**Text shown:**
Content starts
Wednesday, September 03, 2008

S.1565 on California's CIRM

Californiastemcellreport noted:

Governor Schwarzenegger has until Sept. 30 to act on S-1565 (designed to ensure affordable access to stem cell therapies developed as a result of state funding arising from CIRM). Otherwise it will go into effect without his signature. He could veto it. An override of the veto would seem remote even though the bill passed overwhelmingly. No negative votes were recorded until the measure hit the Assembly and then only a handful. It finally went to the governor after the Senate on Aug. 29 concurred, 37-1, in Assembly amendments.

IPBiz notes that the issues with S-1565 arise from the tension between Proposition 71 as a "funding for basic research" vs. "funding for cures." It is unlikely that the funding for CIRM will lead to any cures in the ten year time span, and things like S-1565 are just going to accentuate that reality on the long term. Even at this late date, CIRM hasn't tied down its IP policy, and has contracted an attorney for IP advice who is not a registered patent attorney. On the near term, the opposition from CIRM and academics to S-1565 illustrates to the least-gifted that CIRM was never really about cures; it was about funding research and creating empires. New Jerseyans just said "no" to that nonsense last year when they voted down the stem cell bond proposal.
Content ends
**Data records:**
Content starts
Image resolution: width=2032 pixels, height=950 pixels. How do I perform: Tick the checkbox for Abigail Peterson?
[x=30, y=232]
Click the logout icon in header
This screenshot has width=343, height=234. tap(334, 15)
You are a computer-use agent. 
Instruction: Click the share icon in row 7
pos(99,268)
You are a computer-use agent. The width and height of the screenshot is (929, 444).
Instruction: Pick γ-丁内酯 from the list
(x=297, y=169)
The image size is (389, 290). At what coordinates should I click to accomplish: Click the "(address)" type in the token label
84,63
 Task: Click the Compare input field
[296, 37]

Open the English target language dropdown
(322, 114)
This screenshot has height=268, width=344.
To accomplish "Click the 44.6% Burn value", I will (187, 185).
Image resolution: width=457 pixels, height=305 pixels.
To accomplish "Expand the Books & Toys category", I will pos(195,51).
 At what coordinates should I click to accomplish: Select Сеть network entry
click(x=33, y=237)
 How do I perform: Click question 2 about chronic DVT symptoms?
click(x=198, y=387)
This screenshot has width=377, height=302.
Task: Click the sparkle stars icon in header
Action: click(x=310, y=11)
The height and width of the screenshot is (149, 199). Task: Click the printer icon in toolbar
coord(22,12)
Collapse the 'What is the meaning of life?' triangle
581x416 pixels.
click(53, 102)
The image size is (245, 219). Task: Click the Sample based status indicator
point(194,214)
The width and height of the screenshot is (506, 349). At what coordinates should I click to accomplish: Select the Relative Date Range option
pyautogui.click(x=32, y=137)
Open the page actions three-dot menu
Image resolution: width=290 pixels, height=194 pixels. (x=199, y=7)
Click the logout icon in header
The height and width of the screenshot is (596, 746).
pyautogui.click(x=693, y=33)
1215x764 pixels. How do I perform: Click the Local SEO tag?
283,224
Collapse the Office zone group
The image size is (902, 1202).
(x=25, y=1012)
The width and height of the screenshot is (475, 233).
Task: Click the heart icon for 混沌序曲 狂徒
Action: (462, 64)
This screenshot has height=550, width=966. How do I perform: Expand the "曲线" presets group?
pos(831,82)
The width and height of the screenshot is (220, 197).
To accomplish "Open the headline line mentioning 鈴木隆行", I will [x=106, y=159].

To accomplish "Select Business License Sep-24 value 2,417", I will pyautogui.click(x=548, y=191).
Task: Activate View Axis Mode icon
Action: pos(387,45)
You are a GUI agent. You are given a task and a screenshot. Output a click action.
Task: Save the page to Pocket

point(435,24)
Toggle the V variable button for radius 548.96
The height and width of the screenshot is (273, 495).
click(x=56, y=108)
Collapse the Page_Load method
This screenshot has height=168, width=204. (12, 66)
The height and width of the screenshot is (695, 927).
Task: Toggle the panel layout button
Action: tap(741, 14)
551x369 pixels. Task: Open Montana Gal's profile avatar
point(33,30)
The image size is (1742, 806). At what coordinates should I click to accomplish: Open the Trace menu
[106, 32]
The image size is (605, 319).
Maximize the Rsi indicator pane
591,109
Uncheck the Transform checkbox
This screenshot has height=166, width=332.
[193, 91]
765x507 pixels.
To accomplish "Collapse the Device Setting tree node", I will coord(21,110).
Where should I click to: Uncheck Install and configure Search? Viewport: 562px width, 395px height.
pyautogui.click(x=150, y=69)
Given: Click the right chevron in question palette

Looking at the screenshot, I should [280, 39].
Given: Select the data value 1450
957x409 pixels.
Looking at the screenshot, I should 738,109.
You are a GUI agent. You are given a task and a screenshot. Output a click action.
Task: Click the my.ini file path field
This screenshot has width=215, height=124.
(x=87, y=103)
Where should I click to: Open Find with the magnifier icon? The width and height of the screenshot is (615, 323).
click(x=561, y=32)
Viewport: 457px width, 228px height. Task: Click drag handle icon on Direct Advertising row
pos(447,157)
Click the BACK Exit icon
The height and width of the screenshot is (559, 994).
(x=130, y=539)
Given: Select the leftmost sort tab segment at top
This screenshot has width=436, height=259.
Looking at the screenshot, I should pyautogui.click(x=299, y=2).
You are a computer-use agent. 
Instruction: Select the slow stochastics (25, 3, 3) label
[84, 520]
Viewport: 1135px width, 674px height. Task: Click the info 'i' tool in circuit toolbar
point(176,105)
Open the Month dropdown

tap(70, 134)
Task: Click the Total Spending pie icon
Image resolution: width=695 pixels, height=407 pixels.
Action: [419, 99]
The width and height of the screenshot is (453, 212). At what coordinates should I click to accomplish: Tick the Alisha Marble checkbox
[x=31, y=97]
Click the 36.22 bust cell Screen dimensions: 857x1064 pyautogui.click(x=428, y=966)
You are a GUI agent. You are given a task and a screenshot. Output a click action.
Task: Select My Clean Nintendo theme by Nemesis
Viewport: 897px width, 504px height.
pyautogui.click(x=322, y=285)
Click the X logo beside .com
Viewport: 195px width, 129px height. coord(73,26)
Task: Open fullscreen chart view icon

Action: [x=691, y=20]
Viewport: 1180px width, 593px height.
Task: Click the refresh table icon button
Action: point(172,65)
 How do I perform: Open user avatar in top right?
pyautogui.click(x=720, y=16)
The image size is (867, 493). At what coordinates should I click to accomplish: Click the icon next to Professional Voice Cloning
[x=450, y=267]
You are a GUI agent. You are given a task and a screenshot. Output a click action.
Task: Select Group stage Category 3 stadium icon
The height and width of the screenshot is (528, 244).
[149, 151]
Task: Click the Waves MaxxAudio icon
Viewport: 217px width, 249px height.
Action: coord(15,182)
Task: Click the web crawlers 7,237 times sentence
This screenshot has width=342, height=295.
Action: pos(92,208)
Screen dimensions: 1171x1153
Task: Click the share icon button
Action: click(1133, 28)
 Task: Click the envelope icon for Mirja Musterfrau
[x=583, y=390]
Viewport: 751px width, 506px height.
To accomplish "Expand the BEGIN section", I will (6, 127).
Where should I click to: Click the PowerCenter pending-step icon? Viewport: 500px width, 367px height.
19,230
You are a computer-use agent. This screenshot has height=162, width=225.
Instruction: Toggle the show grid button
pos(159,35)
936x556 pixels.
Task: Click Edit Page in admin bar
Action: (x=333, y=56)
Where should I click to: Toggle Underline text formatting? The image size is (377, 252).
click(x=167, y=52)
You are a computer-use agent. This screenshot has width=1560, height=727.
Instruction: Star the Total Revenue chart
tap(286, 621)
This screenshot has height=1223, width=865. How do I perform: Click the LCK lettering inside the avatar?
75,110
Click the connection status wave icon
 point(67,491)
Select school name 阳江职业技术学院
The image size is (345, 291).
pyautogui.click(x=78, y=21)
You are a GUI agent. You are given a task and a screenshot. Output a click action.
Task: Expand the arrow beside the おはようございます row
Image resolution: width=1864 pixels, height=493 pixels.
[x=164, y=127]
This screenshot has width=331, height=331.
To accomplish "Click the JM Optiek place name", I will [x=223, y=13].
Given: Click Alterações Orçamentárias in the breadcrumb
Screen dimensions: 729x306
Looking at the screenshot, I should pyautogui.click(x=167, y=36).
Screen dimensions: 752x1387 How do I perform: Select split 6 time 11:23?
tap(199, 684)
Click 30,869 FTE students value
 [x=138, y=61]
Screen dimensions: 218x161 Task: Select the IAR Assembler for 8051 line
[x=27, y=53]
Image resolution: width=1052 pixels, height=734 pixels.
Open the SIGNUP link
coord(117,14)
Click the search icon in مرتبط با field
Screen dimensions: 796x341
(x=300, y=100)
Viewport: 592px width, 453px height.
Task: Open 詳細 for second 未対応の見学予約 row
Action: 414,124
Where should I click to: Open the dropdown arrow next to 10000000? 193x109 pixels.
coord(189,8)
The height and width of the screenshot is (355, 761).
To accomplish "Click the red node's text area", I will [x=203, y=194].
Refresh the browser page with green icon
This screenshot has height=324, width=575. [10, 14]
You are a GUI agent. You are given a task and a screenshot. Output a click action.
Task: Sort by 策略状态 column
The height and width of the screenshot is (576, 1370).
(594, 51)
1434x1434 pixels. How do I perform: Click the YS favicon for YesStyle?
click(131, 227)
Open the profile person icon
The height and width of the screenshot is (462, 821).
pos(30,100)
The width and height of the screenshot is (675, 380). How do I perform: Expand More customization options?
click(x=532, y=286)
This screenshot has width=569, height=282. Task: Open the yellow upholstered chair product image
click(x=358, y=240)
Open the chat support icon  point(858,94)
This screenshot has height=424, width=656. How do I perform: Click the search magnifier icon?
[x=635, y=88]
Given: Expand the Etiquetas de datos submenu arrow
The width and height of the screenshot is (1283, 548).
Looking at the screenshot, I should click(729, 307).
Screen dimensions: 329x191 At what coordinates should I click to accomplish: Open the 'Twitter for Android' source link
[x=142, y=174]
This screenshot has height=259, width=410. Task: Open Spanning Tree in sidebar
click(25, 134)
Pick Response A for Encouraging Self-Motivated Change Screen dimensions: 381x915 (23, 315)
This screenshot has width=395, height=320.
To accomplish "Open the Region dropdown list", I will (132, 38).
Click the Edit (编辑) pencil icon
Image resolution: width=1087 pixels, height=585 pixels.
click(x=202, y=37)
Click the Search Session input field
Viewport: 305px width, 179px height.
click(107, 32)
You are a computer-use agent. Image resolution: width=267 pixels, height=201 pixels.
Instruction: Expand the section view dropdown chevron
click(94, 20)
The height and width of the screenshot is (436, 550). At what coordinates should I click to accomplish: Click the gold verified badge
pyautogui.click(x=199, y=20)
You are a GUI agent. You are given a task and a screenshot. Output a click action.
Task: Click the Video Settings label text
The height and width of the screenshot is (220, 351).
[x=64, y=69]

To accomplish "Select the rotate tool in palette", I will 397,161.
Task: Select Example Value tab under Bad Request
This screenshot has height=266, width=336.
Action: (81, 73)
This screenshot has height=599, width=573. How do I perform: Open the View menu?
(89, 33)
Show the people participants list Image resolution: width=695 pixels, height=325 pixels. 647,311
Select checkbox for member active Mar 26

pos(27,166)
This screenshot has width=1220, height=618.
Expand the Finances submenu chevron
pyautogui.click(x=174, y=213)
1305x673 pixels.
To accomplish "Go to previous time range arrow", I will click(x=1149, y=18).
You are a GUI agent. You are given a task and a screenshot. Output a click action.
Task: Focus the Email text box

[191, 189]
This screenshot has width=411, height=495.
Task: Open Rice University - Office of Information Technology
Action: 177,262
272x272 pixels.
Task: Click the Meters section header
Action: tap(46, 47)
Content ends
**Exercise description:** Can you continue the post about S-1565 and California's CIRM, picking up after its last sentence? None of the records relate to the post about S-1565 and California's CIRM.

**Your response:**
From californiastemcellreport:

Kuehl said the bill is needed because Prop. 71 "lacks any provisions" to ensure that poor and uninsured Californians will be able to receive state-funded therapies at "the best available prices." She is joined by a raft of supporters included health access groups, retired persons, nurses and others.

Problem #1 is that the probability for "state-funded therapies" on a 10 year time scale is about ZERO. [Gee, one keeps hearing a chant of "zero" from somewhere.]

Problem #2 is that CIRM doesn't really care about poor and uninsured Californians.


***ALSO

from WCTV

cosmetic surgeons in Japan, Europe and a few in the U.S., are using human stem cells for breast augmentation.
Advocates say the procedure, which uses fat harvested from elsewhere in a woman's body fortified with stem cells, results in breasts that look and feel more natural than those with silicone implants.
Surgeons have tried to use fat to enlarge breasts for decades, but the fat would die.
Those using stem-cell fortification say it allows the fat to develop blood vessels, and because the injected substance comes from the patient's body, she will not reject it.